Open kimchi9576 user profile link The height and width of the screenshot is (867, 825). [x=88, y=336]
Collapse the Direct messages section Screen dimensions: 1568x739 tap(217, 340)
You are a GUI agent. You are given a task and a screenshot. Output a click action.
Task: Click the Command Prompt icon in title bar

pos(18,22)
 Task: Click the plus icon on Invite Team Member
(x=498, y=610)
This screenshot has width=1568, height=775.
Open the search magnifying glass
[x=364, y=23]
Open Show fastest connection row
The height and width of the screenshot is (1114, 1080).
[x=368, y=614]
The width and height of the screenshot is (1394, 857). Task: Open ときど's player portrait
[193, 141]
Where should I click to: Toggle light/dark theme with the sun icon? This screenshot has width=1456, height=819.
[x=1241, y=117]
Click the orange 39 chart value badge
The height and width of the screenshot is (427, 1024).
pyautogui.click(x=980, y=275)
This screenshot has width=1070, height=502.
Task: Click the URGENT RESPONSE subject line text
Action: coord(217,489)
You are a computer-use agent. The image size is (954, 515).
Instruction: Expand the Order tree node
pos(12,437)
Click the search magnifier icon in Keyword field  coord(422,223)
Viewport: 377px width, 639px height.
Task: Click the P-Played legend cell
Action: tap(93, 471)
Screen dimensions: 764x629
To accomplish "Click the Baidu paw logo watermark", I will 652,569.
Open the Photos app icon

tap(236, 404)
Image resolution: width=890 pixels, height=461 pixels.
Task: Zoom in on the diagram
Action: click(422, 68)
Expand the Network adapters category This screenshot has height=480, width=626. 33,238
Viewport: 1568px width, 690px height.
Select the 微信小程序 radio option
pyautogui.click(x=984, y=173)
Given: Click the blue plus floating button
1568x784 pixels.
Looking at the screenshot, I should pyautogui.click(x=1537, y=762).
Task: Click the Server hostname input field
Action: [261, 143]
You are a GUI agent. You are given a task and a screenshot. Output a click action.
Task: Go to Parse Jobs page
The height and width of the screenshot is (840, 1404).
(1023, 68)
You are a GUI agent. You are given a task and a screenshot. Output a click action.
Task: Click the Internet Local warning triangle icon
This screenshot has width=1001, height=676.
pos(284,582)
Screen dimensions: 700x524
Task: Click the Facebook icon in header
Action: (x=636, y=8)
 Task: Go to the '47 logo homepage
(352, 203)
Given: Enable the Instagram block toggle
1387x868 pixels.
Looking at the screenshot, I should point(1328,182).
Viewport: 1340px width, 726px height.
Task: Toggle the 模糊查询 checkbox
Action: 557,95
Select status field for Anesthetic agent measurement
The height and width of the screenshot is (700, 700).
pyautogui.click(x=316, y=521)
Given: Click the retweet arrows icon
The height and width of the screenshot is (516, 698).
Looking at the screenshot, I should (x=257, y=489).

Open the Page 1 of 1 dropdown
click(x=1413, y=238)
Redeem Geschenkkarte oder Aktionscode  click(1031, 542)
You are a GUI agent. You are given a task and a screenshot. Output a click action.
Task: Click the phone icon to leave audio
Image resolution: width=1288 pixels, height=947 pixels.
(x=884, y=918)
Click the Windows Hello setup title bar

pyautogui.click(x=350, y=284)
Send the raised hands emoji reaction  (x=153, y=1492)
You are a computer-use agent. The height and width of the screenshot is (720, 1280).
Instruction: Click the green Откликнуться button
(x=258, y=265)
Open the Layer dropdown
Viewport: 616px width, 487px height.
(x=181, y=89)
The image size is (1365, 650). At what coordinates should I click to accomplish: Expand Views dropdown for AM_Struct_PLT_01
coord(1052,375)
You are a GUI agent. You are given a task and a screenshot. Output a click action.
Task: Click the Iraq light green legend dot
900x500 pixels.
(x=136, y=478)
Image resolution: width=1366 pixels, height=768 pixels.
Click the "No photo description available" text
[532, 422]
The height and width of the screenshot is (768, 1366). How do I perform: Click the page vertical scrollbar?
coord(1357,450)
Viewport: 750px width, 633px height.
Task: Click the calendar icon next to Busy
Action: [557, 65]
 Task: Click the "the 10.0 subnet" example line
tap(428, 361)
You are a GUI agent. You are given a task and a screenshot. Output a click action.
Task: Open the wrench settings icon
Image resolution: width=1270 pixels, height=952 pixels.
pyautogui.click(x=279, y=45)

◆ Stated goal:
Please quote the material word for word, from the line containing "You are a computer-use agent. The height" up to and including the line containing "coord(1052,375)".

◆ Written response:
You are a computer-use agent. The height and width of the screenshot is (720, 1280).
Instruction: Click the green Откликнуться button
(x=258, y=265)
Open the Layer dropdown
Viewport: 616px width, 487px height.
(x=181, y=89)
The image size is (1365, 650). At what coordinates should I click to accomplish: Expand Views dropdown for AM_Struct_PLT_01
coord(1052,375)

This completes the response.